As they travel, Hideki no longer wants to use his remaining grenade to kill anyone. While Kimiko, Masako, and the children pass, he distracts two Japanese soldiers by showing them his collection of photos. The soldiers entrust him with photos of their families and sweethearts. Hideki senses that they know that they will soon die.
When Hideki, Kimiko, Masako, and the children reach a US camp, Hideki instructs the group to take off their clothing and approach the Americans slowly, so as to appear harmless. He leaves his grenade with his discarded clothing, knowing that inciting violence will cause more violence. A scared American soldier shoots one of the children in the arm, but their squad leader, Big John, instructs them to let the children pass unharmed. Big John seems to recognize Ray’s mabui on Hideki.

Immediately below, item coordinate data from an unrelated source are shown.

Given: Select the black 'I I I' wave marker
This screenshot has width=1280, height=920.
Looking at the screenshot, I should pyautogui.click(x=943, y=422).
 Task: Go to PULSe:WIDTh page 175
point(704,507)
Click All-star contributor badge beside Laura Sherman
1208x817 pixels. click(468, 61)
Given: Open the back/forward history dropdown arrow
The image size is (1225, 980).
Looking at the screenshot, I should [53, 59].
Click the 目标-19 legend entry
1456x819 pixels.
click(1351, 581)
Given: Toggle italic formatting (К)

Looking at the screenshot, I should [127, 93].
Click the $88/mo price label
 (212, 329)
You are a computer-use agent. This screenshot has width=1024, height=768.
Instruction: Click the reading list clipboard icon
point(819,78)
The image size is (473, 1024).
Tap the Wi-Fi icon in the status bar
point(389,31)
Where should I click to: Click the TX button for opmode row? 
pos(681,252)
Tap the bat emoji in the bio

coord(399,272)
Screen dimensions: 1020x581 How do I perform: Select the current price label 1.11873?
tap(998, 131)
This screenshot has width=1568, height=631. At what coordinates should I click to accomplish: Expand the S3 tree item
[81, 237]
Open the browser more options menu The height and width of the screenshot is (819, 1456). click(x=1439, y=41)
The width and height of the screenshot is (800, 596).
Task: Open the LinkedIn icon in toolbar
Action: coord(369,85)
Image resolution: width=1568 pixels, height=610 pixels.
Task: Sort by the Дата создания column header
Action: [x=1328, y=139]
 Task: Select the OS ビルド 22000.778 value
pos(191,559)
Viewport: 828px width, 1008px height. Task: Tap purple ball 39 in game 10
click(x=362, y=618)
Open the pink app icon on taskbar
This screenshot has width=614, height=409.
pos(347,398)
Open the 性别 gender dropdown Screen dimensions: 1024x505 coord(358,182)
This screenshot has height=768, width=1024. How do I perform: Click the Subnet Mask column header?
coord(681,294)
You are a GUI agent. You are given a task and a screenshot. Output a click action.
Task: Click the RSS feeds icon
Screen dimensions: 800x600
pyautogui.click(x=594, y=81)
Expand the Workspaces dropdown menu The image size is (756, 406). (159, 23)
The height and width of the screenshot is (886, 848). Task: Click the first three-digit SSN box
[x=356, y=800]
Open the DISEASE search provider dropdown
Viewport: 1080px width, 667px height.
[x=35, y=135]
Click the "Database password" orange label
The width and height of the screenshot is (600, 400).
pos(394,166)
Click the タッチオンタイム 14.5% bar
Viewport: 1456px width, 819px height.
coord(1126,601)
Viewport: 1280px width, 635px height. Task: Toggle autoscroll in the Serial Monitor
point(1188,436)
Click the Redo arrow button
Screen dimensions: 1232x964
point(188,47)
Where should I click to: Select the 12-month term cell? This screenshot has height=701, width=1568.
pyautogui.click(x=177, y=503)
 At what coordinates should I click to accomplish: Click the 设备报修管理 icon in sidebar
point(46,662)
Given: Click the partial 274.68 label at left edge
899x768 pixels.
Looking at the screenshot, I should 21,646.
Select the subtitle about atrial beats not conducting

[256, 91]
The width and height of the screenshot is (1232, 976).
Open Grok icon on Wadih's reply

Hideki and Kimiko go to the destroyed ruins of Shuri Castle, a landmark and a symbol of Okinawan history and culture. Hideki hangs the photos of the Japanese and American soldiers together in the ruins, mourning their loss and acknowledging their shared personhood despite their enmity.
Kimiko observes that Hideki has lost his own mabui when accidentally gaining Ray’s. Kimiko also observes that her brother, who was always cowardly and cursed with the mabui of their defeated ancestor Shigetomo, is now brave and free of Shigetomo’s mabui and resultant curse of cowardice. Kimiko feels that the landscape and the many lost mabuis illustrate the end of Okinawa, whereas Hideki suggests that it is a new beginning.